= GOAL OF THE EXERCISE =
Every record needs to come back as written, except for the pictures.

Items from a dataset:
<<<<
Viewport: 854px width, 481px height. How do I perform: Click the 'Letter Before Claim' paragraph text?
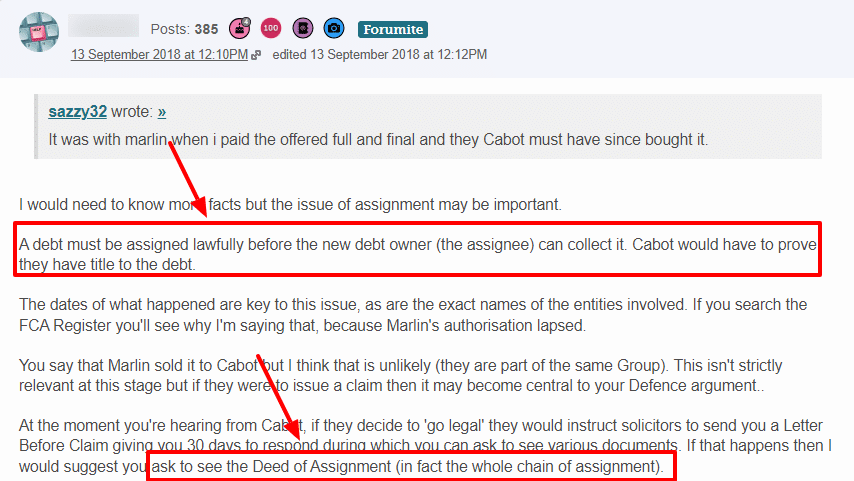pyautogui.click(x=425, y=446)
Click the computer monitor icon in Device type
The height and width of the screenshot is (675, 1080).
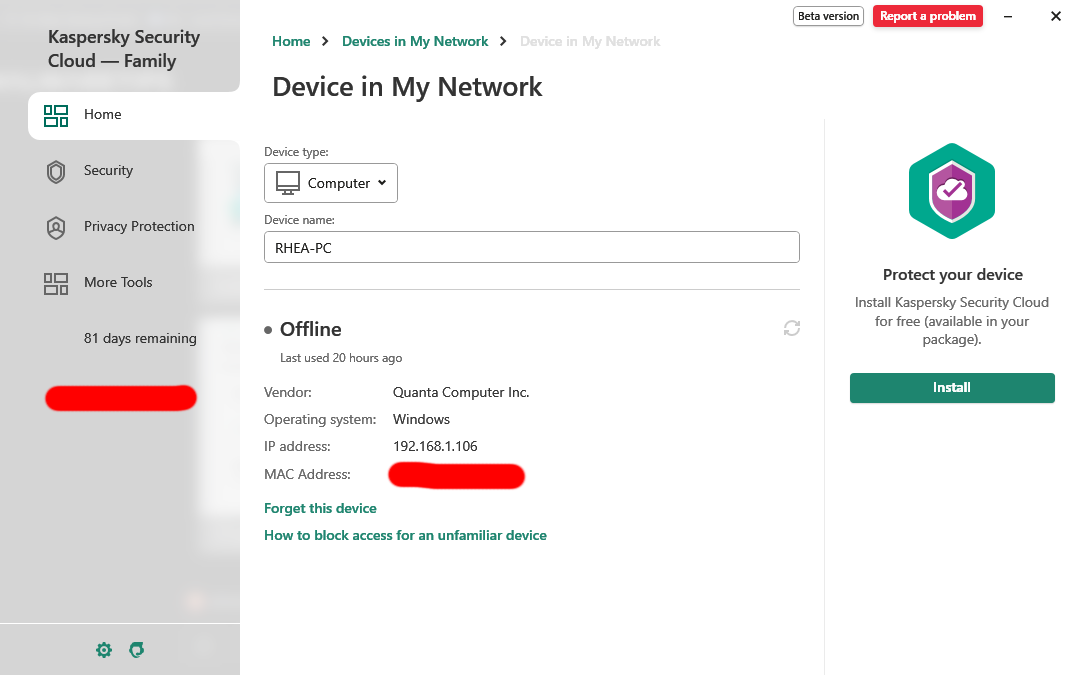288,183
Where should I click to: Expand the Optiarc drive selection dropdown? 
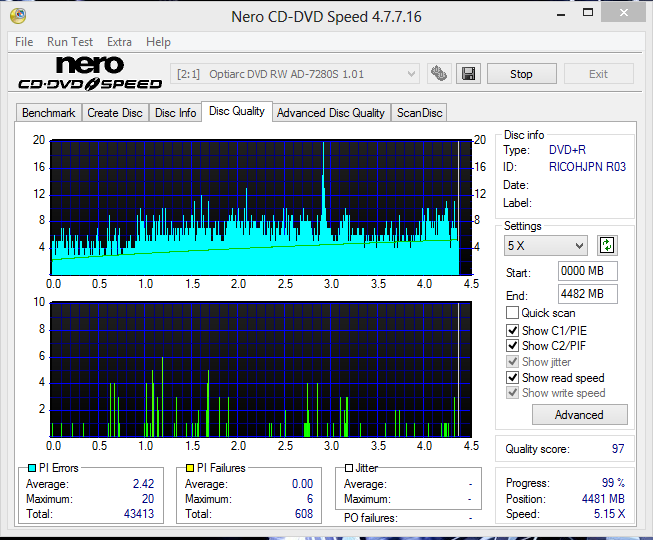click(x=296, y=74)
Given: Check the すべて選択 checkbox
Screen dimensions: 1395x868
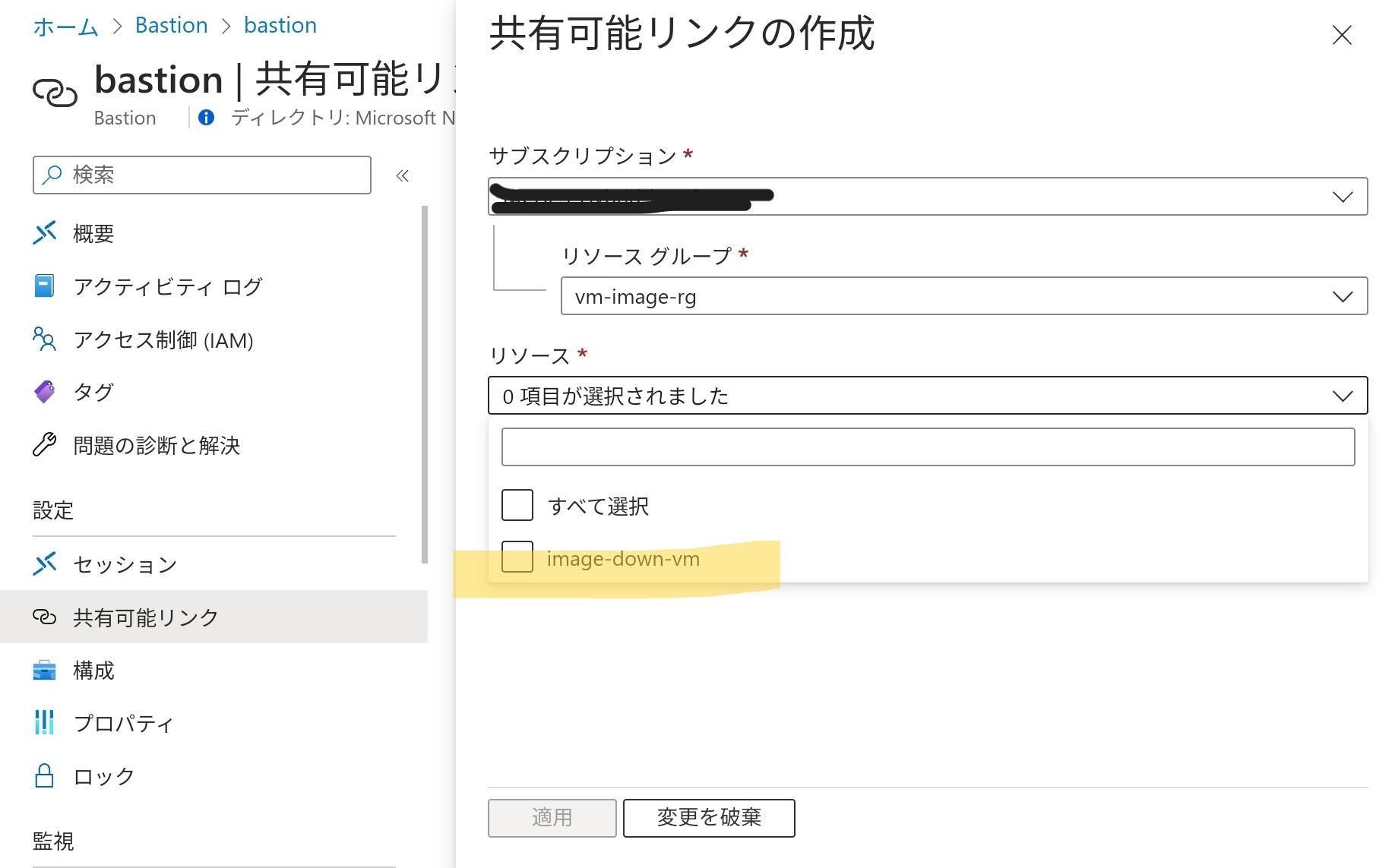Looking at the screenshot, I should pos(517,506).
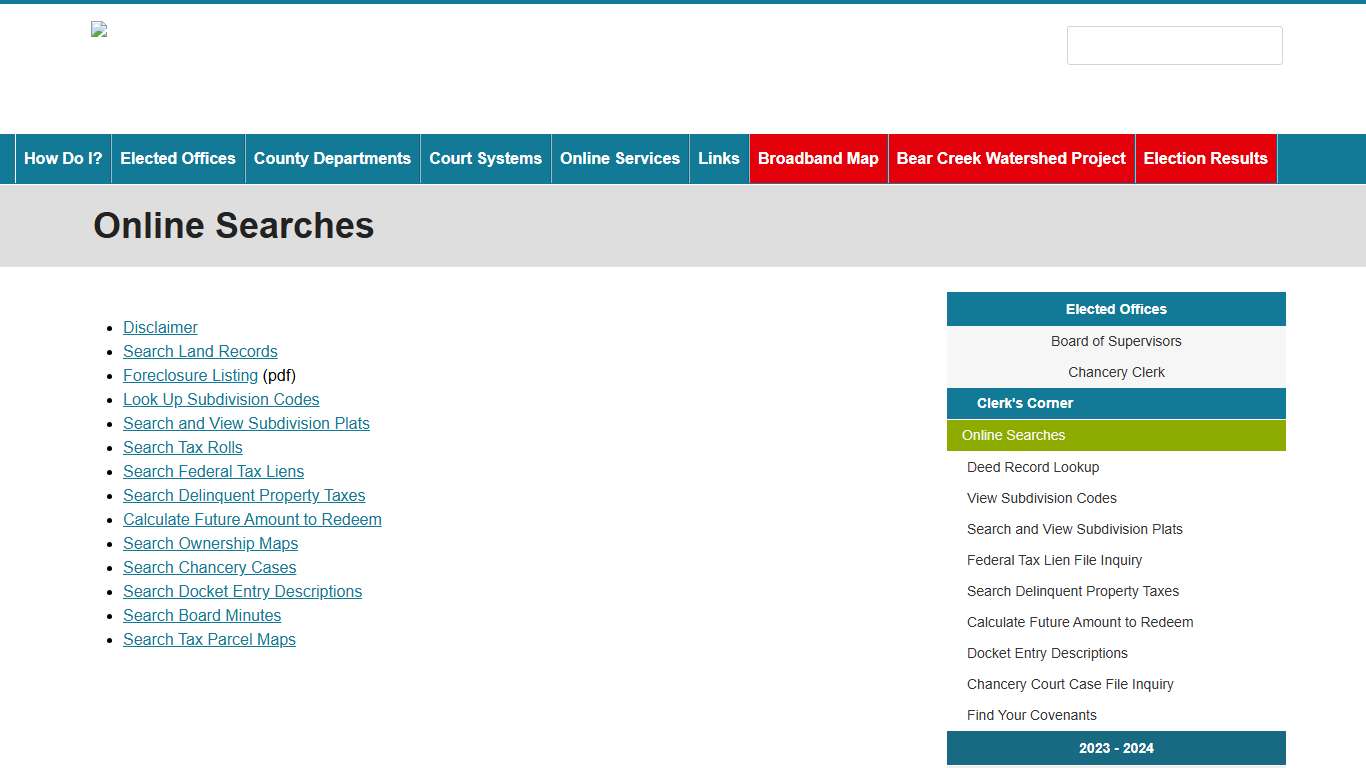Select Board of Supervisors in sidebar
This screenshot has height=768, width=1366.
tap(1116, 341)
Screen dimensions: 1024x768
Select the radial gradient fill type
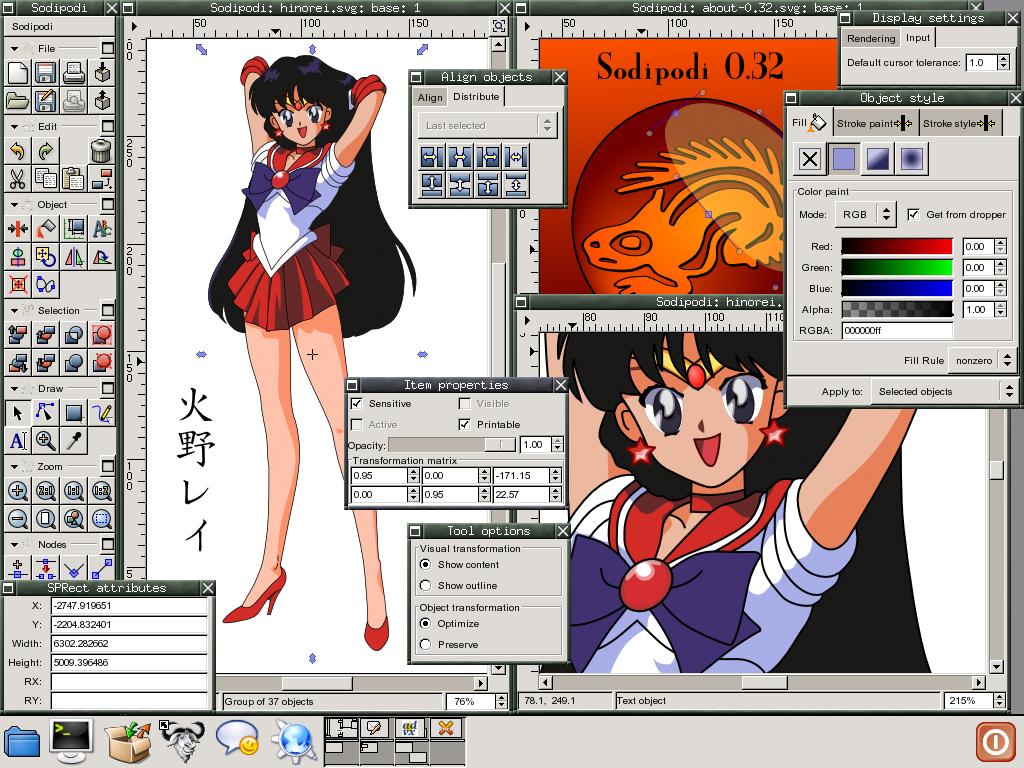911,159
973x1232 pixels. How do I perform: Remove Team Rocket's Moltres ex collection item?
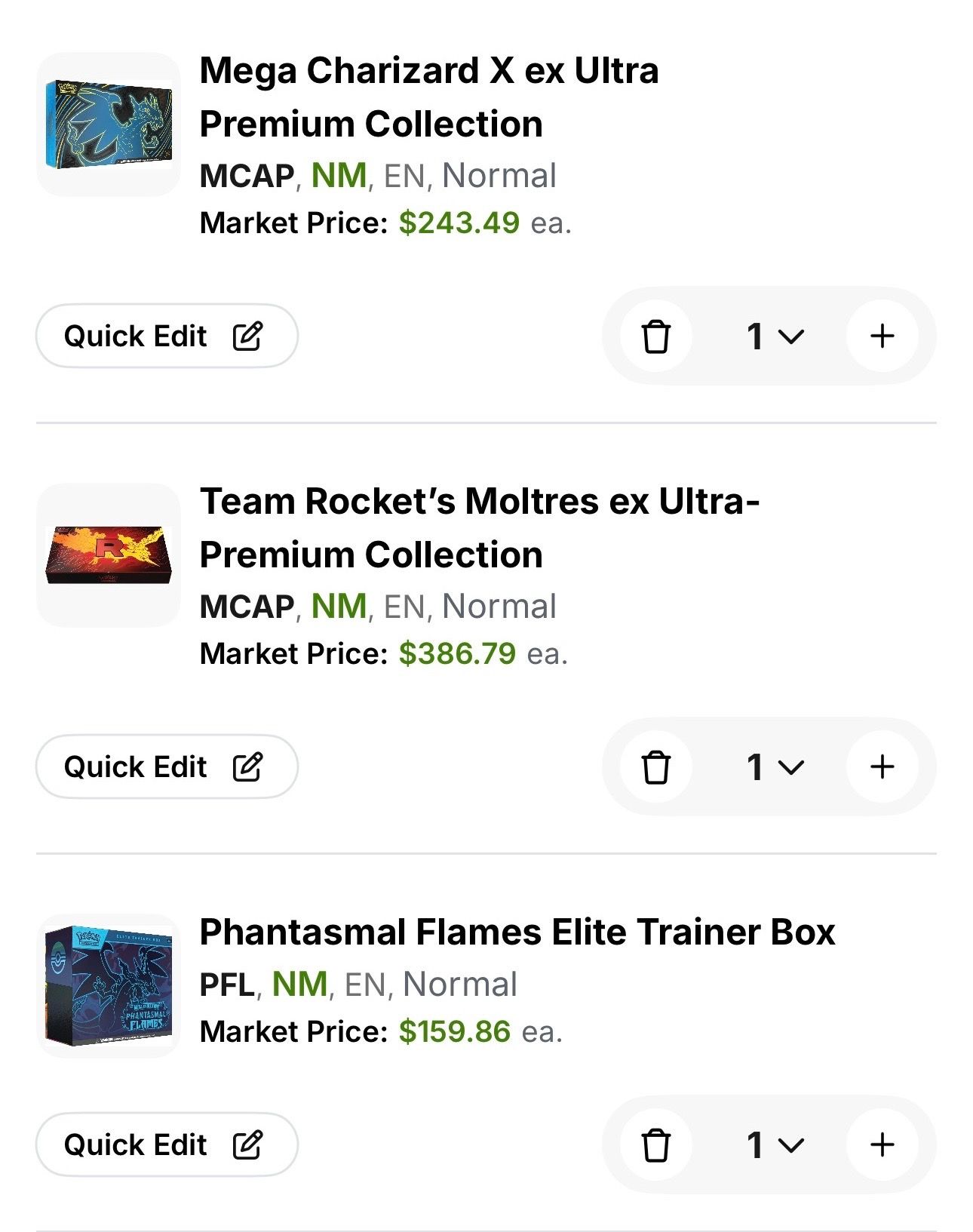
>>>>
= OUTPUT OF THE TASK =
Viewport: 854px width, 481px height. How do I perform: Click the 'Letter Before Claim' paragraph text?
pyautogui.click(x=425, y=446)
Click the computer monitor icon in Device type
The height and width of the screenshot is (675, 1080).
288,183
Where should I click to: Expand the Optiarc drive selection dropdown? 
click(x=296, y=74)
Given: Check the すべて選択 checkbox
Screen dimensions: 1395x868
Looking at the screenshot, I should pos(517,506).
Select Board of Supervisors in sidebar
This screenshot has height=768, width=1366.
tap(1116, 341)
Screen dimensions: 1024x768
Select the radial gradient fill type
911,159
973x1232 pixels. How do I perform: Remove Team Rocket's Moltres ex collection item?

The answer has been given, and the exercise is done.